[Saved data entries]
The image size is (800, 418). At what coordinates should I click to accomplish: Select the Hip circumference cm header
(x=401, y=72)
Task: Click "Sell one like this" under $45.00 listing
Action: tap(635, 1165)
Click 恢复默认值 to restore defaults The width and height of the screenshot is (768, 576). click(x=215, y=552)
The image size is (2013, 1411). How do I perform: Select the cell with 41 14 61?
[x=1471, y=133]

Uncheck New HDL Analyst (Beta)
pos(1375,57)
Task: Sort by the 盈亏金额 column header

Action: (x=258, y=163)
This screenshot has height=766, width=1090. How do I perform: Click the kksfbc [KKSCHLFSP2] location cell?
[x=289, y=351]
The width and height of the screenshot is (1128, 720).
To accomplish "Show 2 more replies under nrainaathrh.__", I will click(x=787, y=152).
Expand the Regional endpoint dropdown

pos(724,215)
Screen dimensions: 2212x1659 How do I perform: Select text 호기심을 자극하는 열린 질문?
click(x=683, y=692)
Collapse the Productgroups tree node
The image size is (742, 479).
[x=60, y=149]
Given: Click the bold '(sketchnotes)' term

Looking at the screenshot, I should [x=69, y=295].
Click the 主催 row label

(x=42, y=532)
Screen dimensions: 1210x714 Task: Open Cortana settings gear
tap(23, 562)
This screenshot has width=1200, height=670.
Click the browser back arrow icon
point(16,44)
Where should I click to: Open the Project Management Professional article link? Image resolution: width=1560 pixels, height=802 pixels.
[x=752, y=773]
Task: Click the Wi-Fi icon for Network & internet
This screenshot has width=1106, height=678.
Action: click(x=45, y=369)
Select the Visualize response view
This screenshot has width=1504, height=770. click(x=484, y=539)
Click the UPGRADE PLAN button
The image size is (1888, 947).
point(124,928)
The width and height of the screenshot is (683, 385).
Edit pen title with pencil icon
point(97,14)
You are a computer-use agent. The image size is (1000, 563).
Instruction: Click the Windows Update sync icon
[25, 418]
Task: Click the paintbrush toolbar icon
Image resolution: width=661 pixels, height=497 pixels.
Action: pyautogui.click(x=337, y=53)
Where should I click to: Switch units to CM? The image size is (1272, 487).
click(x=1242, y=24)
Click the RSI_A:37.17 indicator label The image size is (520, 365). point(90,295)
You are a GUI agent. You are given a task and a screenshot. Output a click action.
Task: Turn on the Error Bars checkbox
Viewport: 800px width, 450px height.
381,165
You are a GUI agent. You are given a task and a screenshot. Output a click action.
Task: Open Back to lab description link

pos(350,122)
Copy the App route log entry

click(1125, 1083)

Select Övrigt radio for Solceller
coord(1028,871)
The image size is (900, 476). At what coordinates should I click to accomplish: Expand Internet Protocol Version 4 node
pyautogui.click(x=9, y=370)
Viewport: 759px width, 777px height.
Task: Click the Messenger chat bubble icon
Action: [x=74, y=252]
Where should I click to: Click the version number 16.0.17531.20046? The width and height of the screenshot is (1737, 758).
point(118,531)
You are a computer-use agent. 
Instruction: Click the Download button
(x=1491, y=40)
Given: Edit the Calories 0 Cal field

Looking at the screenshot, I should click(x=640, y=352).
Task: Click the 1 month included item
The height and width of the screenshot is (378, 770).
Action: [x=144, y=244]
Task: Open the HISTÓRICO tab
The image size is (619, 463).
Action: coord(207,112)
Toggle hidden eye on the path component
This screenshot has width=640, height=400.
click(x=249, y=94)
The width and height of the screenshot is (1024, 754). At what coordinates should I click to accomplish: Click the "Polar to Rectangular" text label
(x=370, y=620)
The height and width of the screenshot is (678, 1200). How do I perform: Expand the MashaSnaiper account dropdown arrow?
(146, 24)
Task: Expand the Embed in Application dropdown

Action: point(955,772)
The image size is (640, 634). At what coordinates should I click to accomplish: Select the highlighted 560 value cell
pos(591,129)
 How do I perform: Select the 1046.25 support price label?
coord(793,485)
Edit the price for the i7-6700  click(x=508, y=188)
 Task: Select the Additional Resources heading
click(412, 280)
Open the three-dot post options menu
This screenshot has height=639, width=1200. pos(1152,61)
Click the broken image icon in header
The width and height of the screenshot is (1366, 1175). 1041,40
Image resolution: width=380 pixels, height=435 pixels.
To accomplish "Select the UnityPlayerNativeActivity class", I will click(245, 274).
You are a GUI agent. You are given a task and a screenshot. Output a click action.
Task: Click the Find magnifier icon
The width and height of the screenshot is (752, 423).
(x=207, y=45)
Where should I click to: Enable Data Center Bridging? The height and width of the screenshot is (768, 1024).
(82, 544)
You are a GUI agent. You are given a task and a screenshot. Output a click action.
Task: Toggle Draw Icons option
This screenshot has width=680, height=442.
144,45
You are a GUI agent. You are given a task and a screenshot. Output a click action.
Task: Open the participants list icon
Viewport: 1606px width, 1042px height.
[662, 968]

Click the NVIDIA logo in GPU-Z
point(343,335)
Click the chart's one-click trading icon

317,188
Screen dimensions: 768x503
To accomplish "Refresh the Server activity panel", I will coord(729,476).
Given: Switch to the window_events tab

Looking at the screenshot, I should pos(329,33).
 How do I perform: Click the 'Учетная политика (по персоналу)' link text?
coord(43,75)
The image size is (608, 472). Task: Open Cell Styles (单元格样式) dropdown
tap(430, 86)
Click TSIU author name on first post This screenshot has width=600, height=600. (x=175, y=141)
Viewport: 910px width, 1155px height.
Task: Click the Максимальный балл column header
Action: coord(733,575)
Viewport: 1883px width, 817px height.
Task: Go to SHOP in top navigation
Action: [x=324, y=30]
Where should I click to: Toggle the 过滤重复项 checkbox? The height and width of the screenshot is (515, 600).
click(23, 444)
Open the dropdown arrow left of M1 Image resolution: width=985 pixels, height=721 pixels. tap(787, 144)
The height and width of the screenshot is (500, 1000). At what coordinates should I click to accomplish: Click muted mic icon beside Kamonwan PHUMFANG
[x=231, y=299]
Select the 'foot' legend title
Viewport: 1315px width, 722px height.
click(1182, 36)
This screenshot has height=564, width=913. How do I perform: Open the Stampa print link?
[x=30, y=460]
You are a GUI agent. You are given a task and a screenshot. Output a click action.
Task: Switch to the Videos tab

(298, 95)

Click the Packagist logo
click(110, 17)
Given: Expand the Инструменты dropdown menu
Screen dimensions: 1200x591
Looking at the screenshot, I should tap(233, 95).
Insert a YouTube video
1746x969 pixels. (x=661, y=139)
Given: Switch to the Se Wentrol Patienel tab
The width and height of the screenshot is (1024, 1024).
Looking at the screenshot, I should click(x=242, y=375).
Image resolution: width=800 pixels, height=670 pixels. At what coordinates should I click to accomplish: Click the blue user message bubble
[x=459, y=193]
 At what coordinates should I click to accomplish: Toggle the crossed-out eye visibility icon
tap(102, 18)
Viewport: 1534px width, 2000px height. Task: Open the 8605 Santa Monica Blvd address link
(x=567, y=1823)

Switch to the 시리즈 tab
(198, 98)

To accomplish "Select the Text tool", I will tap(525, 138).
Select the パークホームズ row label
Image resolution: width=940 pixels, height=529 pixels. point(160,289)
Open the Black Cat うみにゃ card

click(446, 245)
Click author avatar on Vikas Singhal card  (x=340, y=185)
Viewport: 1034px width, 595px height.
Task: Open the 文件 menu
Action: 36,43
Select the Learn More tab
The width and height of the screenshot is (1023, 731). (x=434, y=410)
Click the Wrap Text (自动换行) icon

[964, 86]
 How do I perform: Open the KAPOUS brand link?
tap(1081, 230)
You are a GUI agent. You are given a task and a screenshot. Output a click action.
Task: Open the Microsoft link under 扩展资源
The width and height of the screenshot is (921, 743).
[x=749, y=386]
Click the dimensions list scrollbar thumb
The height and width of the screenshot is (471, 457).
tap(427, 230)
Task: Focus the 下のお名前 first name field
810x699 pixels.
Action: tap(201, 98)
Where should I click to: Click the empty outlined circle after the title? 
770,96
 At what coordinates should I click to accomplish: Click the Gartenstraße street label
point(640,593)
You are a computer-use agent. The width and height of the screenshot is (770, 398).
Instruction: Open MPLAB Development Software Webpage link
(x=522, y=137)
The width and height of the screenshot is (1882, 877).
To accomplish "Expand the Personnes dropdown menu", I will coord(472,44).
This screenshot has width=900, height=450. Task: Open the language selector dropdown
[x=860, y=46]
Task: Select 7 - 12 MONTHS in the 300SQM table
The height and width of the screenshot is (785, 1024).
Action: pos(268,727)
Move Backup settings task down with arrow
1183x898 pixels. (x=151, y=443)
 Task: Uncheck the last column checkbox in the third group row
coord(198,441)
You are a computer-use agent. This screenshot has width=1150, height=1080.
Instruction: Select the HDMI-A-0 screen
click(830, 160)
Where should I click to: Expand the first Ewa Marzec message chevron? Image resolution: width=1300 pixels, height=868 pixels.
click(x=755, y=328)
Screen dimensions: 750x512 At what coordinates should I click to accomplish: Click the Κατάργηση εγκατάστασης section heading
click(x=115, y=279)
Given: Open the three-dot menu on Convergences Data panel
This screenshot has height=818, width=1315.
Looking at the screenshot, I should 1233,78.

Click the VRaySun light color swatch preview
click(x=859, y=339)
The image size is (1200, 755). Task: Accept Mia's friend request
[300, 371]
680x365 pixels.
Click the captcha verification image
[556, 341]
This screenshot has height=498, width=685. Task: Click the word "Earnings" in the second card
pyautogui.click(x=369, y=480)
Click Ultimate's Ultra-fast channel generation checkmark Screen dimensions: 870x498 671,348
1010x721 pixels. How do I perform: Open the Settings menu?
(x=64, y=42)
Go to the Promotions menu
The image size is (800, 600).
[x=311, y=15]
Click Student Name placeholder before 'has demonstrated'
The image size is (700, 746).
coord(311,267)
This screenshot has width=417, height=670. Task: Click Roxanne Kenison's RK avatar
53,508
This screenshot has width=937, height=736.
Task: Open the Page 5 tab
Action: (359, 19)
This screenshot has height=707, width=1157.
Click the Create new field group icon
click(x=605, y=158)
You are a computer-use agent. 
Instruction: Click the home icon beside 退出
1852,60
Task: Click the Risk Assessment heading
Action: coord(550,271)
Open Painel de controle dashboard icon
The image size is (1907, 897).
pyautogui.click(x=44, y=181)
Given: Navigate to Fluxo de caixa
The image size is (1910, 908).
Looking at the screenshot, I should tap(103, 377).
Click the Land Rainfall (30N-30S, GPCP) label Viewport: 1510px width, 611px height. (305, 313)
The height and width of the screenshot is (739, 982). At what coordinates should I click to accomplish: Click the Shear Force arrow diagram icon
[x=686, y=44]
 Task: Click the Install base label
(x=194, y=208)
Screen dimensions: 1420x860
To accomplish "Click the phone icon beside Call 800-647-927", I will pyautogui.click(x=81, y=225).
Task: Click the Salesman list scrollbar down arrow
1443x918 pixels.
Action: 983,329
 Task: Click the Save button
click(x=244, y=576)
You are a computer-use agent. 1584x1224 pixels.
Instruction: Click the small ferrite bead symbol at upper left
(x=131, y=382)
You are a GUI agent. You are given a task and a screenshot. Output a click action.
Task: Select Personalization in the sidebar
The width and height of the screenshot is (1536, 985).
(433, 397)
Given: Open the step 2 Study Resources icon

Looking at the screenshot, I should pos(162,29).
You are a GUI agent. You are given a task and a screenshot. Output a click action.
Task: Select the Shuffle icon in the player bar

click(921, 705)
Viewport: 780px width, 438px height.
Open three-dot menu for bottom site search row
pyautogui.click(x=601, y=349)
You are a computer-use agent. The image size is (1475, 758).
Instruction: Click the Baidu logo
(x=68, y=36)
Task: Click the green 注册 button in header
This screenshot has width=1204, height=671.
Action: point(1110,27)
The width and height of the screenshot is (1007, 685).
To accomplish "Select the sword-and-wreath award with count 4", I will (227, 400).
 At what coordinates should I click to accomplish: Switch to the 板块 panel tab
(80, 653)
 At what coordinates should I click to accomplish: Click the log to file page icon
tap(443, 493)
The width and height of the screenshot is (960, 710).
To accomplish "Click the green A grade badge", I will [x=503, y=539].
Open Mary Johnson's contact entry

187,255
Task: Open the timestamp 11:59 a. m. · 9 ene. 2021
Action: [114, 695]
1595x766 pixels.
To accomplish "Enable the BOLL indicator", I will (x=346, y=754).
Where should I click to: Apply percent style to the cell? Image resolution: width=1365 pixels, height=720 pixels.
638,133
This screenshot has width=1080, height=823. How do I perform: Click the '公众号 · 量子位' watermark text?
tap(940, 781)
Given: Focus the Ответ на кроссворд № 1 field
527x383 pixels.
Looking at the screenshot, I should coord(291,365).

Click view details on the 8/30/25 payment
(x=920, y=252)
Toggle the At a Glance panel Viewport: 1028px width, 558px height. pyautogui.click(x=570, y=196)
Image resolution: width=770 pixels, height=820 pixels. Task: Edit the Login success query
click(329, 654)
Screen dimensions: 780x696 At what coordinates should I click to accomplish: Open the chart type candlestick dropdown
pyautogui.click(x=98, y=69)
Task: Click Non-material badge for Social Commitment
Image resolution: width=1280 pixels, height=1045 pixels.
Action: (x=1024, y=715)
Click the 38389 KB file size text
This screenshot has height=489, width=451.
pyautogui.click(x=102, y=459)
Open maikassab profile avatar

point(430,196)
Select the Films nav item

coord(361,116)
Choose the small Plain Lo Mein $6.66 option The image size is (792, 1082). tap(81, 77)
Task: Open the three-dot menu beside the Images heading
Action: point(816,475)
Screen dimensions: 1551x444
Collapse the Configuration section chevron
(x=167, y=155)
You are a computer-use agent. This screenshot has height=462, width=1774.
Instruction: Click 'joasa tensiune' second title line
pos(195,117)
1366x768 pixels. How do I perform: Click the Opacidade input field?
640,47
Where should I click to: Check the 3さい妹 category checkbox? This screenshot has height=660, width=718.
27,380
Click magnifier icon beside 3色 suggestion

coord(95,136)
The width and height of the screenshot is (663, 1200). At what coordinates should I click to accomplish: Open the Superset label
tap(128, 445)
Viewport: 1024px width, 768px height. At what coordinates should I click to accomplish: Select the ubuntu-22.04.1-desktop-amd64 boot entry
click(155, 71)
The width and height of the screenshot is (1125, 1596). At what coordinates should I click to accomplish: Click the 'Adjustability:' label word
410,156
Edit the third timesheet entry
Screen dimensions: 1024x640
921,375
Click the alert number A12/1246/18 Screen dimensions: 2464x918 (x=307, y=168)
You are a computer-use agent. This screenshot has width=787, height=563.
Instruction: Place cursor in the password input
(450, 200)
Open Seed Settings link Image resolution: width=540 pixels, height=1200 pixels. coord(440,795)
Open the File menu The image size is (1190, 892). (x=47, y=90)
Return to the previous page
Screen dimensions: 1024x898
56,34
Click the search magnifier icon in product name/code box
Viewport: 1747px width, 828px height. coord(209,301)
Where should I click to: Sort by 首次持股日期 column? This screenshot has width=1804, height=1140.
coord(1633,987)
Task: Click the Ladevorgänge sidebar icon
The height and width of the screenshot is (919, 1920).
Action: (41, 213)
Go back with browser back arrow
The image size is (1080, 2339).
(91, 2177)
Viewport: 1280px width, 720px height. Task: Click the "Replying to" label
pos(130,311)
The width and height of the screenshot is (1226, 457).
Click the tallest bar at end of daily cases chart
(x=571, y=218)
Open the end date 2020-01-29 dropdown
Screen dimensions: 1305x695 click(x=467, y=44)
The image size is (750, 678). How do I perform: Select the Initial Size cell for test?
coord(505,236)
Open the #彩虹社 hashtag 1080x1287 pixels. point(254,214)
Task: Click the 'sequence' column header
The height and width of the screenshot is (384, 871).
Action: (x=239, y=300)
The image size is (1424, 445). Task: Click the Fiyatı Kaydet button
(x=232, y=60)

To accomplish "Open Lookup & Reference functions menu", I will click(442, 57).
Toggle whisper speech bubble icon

■ **WHAT IS REQUIRED**
Nothing but the lines from the one holding "The height and width of the screenshot is (384, 871)." to the end of the entries should be output, each exactly as it appears.

■ **RESULT FOR THIS TASK**
The height and width of the screenshot is (384, 871).
Action: (x=239, y=300)
The image size is (1424, 445). Task: Click the Fiyatı Kaydet button
(x=232, y=60)

To accomplish "Open Lookup & Reference functions menu", I will click(442, 57).
Toggle whisper speech bubble icon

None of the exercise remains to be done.